Zero Waste

E: The Environmental Magazine, March, 2001 by Jim Motavalli

No Longer Content to Just Recycle Waste, Environmentalists Want Us to Reduce it to Nothing

On October 18, the nation's most colorful governor, Jesse Venture of Minnesota, took the podium at the Riverfront Radisson in St. Paul and announced a radical new program to reduce the state's waste stream. For the next five years, he said, Sony Electronics had agreed to fund a program that will take back for recycling any and all outdated Sony products currently in the hands of state consumers.

Though Minnesota has not, like Massachusetts, banned TV and computer cathode ray tubes (CRTs) from its landfills, Tony Hainault of the state Office of Environmental Assistance says there has long been sentiment there to get old electronics out of the waste stream. "CRTs are the largest source of lead in the municipal waste stream" he says, "and printed circuit boards are the second." In a one-year program ending last year, Minnesota collected and recycled nearly 600 tons of used electronics.

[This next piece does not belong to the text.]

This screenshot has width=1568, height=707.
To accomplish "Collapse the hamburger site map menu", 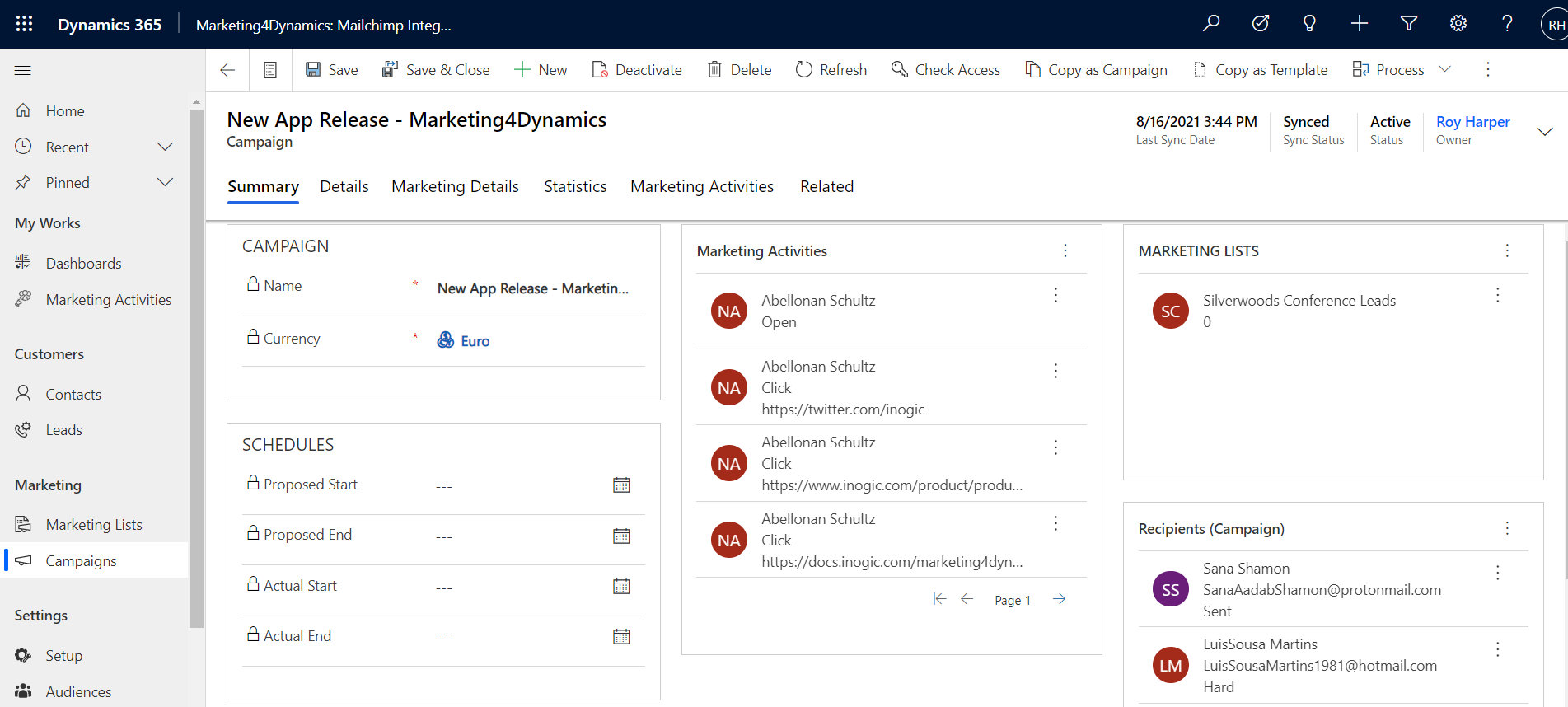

Sony's program, which will spread to five other states in 2001, is the first of its kind in the United States. But such examples of Extended Producer Responsibility (EPR) are business-as-usual throughout Europe, where the concept of legislatively mandating manufacturers to take responsibility for the waste they create has taken firm root. For a determined group of environmentalists, Sony's voluntary initiative was the first success of many in what they see as a developing national movement toward zero waste. The phrase is not to be taken literally, but as a goal that emphasizes source reduction ahead of managing waste.

Recycling is America's favorite environmental activity--100 million of us do it every day--but while there have been dramatic successes in many areas, overall recycling rates have declined slightly. An impressive 53 percent of plastic soda bottles were recycled in 1994, but only 35.6 percent in 1998. So why are these environmentalists so confident? Because, they believe, reducing the waste stream to a mere trickle is in everybody's interests, even benefiting the very corporations that have been screaming the loudest about the burden of recycling. Sony's president and chief operating officer, Fujio Nishida, showed considerable foresight when he declared, "Taking back and recycling products helps Sony design future devices that cost less to manufacture and help save our precious natural resources. It's a win-win situation."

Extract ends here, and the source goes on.